Your Community: Finding “hidden treasures” to read this fall and winter

Autumn is the perfect time to curl up with a great book, or a whole stack of them. And Johnson County Library staff is busy searching out new releases that may not yet be on Top 10 lists but are definitely worth a read.

“I’m looking for those hidden treasures,” says Gregg Winsor, Johnson County Readers’ Advisory Librarian, who is always on the hunt for literary gems. “I really want to see those mid-list titles that maybe are overlooked by the best seller lists but really deserve that attention.”

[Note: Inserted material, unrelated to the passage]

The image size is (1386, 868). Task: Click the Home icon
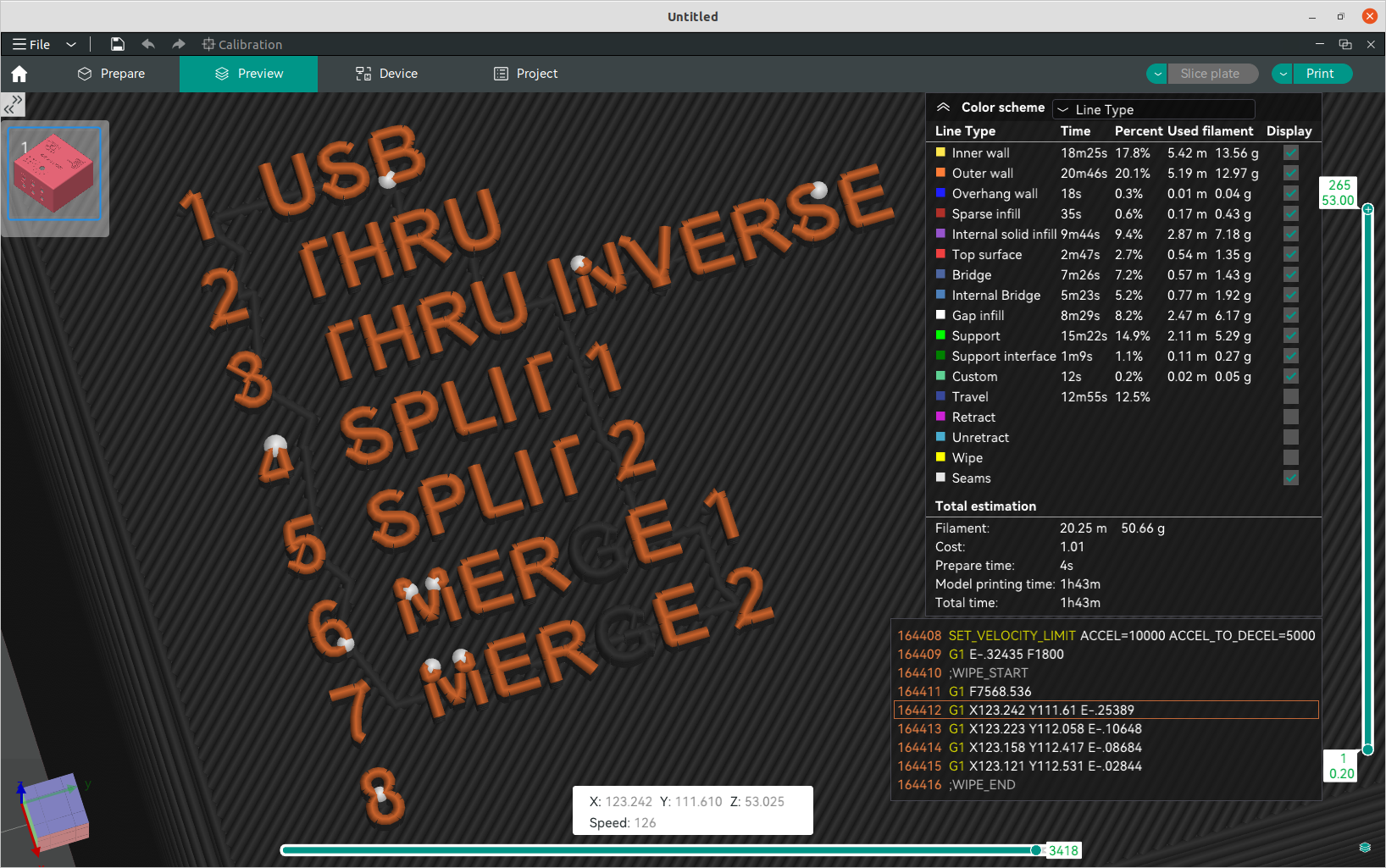(19, 74)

Winsor, a self-described “book concierge and word nerd” is based at Central Resource Library. He facilitates the Readers’ Advisory Group, which includes nine other employees who work with the Library branch book clubs. Together they keep their fingers on the pulse of the community, learning about what people want to read and discovering publications to appeal throughout the library system.

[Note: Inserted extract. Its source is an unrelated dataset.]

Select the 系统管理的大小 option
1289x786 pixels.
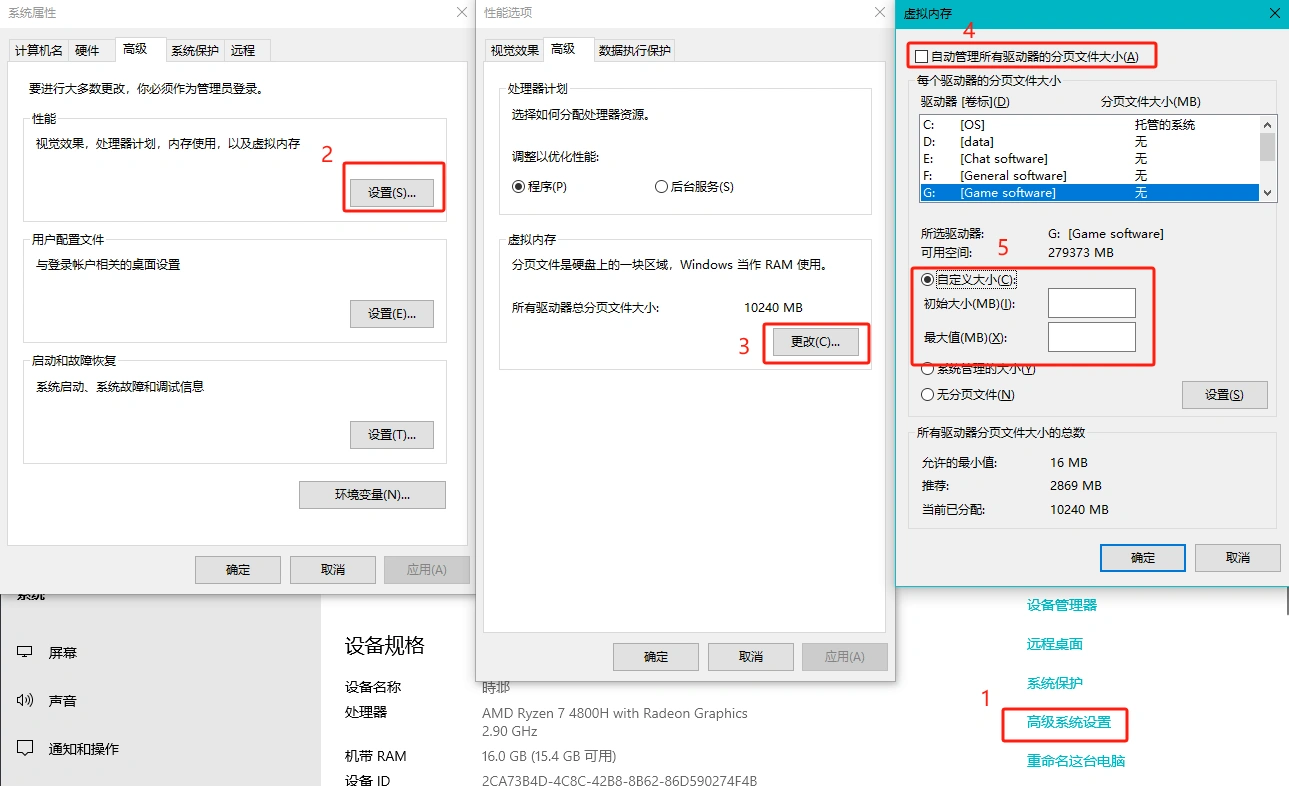point(928,368)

“It’s a wonderful, challenging job,” Winsor says, “because Johnson County Library users don’t just gravitate to the next big blockbuster. They are smart, curious, and interested in all sorts of genres. They are extremely adventurous…we want to make sure to feed that love, that desire.”

Summer may be a time for fluffy romances or beach mysteries. For the fall/winter season, Winsor says he’s looking for fiction that’s well-written, has compelling characters and is “dark and discussable.”

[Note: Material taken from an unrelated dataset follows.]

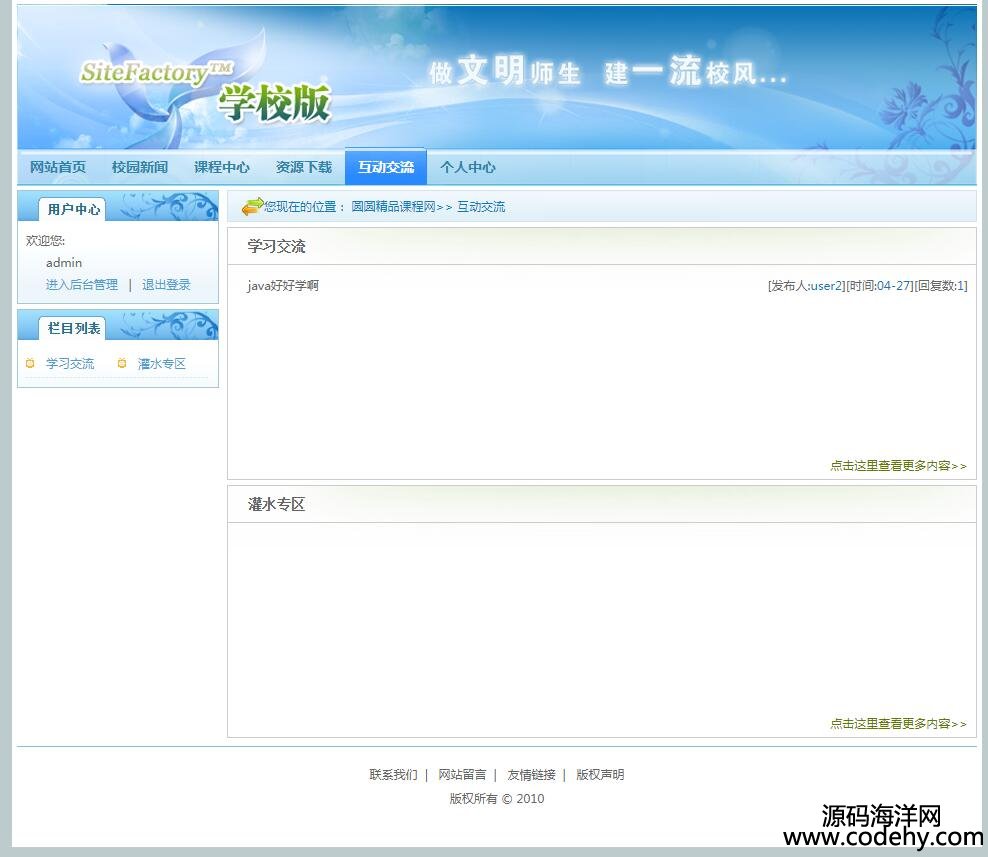Click the user2 publisher link
This screenshot has width=988, height=857.
pos(827,286)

Choices abound. Ever since Gillian Flynn’s “Gone Girl” was published in 2012, a big trend in new releases is “noir” psychological thrillers and dramas. Of course, with the 2020 presidential election season underway, many readers will be diving into non-fiction political tomes. But Winsor is drawn to fiction, as a welcome escape from current events.

“The Library needs to be a respite from a very busy, overwhelming world out there,” said Winsor, who lives in Overland Park and is the father of two sons. “We want to be an oasis for people.” He also appreciates fiction as a portal for readers to experience the vast universe, both real and imagined. “In my view,” he said, “leisure reading is important because it teaches you how to be human.”

Five Good Reads to have on your radar for fall and winter:

  • “My Dark Vanessa,” by Kate Elizabeth Russell, who has a creative writing PhD from KU. It’s a type of “Lolita,” told from the young woman’s perspective, particularly relevant in the #MeToo era. It’s due out in January.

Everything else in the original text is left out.